Stored data
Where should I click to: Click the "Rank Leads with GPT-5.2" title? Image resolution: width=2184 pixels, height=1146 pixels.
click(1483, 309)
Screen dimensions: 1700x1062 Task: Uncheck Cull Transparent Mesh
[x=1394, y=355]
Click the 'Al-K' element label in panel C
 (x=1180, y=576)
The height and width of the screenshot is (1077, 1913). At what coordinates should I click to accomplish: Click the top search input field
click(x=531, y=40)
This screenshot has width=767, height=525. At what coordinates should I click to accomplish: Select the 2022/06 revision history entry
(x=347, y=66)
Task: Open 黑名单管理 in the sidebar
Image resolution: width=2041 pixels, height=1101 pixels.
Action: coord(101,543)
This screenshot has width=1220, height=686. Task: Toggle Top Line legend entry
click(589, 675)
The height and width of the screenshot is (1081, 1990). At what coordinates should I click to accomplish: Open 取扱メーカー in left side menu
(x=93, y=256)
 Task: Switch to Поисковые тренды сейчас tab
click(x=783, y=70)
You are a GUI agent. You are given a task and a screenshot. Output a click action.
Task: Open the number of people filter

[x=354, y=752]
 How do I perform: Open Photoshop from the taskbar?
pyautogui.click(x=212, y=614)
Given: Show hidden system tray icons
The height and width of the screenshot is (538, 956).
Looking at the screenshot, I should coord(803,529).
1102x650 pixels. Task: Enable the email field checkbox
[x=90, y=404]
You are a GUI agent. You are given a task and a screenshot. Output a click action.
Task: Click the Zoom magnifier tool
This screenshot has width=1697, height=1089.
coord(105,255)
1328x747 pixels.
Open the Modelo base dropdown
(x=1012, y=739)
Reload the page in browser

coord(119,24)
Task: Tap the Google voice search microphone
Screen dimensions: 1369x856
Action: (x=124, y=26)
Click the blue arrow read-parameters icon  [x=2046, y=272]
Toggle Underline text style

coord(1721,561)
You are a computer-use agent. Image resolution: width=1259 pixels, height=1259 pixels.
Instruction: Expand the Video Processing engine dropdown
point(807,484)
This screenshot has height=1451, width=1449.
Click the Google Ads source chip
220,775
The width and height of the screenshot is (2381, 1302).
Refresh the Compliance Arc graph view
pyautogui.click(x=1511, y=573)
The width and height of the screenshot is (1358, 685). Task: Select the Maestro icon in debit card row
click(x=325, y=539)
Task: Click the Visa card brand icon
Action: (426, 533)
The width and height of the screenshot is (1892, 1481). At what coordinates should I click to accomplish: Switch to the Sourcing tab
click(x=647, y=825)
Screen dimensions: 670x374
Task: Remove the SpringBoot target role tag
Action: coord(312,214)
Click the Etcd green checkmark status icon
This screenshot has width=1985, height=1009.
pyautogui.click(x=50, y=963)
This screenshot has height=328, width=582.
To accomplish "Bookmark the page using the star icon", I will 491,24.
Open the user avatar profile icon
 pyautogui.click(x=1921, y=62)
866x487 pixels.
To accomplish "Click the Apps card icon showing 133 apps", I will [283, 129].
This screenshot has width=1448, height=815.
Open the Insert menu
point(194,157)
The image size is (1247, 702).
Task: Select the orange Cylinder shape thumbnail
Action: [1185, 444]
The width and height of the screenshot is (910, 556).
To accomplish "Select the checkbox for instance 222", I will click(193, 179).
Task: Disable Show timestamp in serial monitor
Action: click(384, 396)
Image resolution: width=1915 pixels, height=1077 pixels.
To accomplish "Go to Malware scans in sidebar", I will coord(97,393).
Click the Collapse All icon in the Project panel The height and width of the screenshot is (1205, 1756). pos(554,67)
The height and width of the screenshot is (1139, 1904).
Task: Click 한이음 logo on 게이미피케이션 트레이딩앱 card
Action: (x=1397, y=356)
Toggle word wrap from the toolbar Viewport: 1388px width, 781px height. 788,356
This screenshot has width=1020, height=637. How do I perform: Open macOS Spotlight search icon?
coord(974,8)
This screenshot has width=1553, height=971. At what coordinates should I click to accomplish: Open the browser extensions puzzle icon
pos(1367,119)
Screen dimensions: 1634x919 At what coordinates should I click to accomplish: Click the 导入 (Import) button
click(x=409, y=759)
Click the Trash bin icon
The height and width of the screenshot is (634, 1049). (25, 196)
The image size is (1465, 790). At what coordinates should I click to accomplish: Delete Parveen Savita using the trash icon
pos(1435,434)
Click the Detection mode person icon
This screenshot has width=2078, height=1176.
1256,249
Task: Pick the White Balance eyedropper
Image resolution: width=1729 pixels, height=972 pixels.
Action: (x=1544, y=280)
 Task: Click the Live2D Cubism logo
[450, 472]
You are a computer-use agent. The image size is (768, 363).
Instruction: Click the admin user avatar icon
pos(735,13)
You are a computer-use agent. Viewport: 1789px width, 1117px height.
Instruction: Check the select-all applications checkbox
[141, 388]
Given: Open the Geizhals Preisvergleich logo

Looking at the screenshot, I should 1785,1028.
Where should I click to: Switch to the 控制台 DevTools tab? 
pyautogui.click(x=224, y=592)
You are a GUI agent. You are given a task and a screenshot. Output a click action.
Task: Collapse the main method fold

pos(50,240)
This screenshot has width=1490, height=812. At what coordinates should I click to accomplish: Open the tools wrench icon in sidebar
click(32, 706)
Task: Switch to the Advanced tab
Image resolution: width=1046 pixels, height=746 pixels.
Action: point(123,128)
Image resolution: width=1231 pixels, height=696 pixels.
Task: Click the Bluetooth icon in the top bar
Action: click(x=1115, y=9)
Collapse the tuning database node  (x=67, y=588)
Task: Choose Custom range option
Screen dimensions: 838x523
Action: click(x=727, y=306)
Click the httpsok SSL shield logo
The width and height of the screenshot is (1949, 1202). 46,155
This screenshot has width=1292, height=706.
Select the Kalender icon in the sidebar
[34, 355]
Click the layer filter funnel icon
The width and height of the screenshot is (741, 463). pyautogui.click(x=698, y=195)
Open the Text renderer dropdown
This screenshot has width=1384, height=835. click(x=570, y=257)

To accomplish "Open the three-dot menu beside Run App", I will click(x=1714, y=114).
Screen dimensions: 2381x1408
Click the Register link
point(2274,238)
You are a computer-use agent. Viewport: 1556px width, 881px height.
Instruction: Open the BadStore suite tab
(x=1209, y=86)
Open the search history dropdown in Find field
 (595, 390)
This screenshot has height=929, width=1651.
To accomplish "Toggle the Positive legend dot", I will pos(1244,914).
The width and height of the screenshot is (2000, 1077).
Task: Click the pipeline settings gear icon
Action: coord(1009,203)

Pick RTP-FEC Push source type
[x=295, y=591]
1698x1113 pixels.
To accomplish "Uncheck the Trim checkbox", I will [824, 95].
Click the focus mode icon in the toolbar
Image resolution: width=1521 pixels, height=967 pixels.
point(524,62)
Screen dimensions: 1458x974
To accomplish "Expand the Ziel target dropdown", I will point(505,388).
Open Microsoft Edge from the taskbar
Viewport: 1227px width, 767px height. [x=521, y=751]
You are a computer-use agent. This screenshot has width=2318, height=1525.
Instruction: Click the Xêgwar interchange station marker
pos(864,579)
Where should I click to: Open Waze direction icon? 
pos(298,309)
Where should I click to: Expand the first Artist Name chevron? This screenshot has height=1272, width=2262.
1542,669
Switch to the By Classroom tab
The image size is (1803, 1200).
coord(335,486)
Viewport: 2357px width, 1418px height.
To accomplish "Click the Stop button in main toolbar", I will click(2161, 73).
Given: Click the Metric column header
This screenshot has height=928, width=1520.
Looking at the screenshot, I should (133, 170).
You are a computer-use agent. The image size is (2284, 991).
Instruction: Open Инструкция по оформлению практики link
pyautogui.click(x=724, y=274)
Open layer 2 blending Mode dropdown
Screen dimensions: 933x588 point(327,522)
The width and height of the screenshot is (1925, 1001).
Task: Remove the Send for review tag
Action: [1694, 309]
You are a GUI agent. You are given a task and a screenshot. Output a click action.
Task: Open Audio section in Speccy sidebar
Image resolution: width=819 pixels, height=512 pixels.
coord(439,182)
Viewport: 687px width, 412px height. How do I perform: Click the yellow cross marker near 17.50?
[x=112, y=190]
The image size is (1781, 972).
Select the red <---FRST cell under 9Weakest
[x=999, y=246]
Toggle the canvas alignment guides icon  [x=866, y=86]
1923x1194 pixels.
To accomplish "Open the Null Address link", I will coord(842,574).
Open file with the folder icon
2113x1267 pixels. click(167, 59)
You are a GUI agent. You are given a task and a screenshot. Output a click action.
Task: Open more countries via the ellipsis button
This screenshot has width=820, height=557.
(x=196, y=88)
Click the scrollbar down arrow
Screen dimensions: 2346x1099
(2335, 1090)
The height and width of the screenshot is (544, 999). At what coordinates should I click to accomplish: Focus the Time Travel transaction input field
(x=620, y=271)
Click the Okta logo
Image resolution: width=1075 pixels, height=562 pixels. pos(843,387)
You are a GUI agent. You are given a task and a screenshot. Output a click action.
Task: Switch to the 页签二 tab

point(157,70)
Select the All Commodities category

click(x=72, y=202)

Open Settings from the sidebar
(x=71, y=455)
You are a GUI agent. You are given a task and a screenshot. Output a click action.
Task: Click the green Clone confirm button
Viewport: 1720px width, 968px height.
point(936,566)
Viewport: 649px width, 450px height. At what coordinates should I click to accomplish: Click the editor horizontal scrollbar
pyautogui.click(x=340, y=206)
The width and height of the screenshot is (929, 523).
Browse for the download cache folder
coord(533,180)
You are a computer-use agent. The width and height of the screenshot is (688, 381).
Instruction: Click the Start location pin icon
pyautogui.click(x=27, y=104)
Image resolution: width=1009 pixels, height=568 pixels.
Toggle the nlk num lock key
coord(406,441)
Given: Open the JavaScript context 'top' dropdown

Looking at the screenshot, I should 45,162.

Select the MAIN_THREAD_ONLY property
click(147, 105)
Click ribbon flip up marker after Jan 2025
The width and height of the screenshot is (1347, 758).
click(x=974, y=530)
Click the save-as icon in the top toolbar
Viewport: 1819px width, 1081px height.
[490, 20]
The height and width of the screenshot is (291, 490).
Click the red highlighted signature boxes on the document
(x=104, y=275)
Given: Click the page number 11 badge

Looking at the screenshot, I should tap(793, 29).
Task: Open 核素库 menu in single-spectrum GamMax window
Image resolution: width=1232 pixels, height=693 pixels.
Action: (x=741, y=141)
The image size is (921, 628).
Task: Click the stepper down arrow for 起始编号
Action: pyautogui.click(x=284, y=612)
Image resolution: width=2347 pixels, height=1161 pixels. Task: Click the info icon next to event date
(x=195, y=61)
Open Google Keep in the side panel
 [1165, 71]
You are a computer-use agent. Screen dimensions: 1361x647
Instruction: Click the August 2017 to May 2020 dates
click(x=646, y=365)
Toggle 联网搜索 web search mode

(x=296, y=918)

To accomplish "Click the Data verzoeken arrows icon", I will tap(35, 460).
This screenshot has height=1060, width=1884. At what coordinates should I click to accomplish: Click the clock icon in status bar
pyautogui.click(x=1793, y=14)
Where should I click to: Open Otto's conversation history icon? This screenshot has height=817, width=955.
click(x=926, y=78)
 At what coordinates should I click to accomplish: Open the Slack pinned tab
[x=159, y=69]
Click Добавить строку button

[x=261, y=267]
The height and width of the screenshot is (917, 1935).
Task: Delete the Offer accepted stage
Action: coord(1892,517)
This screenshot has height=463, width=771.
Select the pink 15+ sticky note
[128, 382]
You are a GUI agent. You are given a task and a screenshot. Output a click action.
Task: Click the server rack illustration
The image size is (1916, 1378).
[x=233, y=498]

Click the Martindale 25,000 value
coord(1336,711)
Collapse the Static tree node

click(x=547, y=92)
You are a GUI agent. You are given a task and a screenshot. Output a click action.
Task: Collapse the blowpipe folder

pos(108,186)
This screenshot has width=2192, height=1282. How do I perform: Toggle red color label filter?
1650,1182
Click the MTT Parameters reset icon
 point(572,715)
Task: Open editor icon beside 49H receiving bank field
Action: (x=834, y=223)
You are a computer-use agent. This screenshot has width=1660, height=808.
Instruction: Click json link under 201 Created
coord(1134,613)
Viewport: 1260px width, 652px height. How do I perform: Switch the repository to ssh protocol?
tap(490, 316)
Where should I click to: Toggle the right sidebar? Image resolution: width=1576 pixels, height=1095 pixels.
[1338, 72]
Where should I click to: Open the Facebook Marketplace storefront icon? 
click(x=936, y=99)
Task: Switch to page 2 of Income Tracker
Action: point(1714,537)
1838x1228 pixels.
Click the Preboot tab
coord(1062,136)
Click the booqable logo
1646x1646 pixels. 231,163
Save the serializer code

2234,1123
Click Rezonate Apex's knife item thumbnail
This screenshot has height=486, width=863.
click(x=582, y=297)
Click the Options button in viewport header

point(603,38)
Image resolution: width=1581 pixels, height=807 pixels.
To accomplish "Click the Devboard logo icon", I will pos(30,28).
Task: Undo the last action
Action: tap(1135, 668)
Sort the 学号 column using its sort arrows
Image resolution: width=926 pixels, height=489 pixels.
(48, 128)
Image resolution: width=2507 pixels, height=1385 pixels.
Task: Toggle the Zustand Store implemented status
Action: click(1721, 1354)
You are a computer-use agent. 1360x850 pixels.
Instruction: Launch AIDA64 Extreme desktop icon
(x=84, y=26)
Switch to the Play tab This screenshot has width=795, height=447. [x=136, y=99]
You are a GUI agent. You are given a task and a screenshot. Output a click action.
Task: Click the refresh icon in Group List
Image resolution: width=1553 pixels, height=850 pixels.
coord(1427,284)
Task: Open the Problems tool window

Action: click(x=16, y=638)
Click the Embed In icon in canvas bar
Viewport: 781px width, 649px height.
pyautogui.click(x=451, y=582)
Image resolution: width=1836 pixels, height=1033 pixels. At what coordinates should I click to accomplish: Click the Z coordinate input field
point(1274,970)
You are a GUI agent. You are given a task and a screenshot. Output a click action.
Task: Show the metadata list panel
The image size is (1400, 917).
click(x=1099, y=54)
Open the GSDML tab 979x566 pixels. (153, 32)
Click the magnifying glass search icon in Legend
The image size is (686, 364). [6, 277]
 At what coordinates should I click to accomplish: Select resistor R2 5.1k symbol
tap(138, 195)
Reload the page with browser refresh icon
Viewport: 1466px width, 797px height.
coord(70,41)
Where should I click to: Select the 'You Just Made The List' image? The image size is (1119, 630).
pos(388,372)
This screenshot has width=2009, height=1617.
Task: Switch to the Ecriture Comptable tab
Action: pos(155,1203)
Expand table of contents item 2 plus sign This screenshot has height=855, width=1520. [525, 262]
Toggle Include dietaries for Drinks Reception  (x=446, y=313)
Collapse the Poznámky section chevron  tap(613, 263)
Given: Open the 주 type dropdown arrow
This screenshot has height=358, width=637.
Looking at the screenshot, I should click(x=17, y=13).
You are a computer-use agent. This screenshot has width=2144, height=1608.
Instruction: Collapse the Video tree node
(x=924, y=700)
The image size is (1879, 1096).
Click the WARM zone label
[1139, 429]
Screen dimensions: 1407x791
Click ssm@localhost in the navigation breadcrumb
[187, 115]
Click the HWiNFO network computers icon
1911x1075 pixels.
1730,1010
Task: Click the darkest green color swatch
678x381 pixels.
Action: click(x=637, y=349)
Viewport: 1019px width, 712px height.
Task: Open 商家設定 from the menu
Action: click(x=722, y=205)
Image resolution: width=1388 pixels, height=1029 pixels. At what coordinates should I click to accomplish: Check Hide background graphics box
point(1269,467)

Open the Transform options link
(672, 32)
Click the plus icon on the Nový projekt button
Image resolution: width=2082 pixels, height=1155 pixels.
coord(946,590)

- [Assigned task]:
Among the entries above, find the line with "1102x650 pixels. Task: Enable" and the line with "1328x747 pixels."; give again exactly these two lines and all lines between them.

- [Response area]:
1102x650 pixels. Task: Enable the email field checkbox
[x=90, y=404]
You are a GUI agent. You are given a task and a screenshot. Output a click action.
Task: Click the Zoom magnifier tool
This screenshot has width=1697, height=1089.
coord(105,255)
1328x747 pixels.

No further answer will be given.